Sunday, December 30, 2012

Sunday Sermon 12/30/12

Today's gospel is the only description of Christ we have between His life as an infant and as a preaching adult. It is distinctive amidst the complex and challenging philosophical passages typical of the gospel. In this episode, Christ's parents lose Him for three days. They lose the Son of God in a town in the Middle East for three days! During the first Jewish-Roman war (66–73 CE) the population of Jerusalem was estimated at 600,000 persons by Roman historian Tacitus, while Josephus, estimated that there were as many as 1,100,000, who were killed in the war. This does not include visitors to the religious center. And the child was from Nazareth, a small town that was, apparently, a suburb of Sepphoris, a town expanded by Herod's son, and a Roman military center, estimated at about 20,000 people. Nazareth was small; a twelve year old from Nazareth lost in Jerusalem would be really lost.

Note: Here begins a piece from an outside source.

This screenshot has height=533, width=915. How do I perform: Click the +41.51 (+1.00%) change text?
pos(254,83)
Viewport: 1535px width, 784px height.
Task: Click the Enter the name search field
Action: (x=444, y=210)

How could Christ get lost in Jerusalem? Can anyone imagine how distraught they must have been. And how could Christ be so dismissive of their anxiety?

There is a distance here, unsettling and strange. There is always this suggestion of a parallel plane Christ is touching, some otherworldly element at work. And this moment, the losing of a child, is such a common and riveting moment--almost elemental in the human narrative. But here it is reversed. The child is not lost, the parents are lost from Him.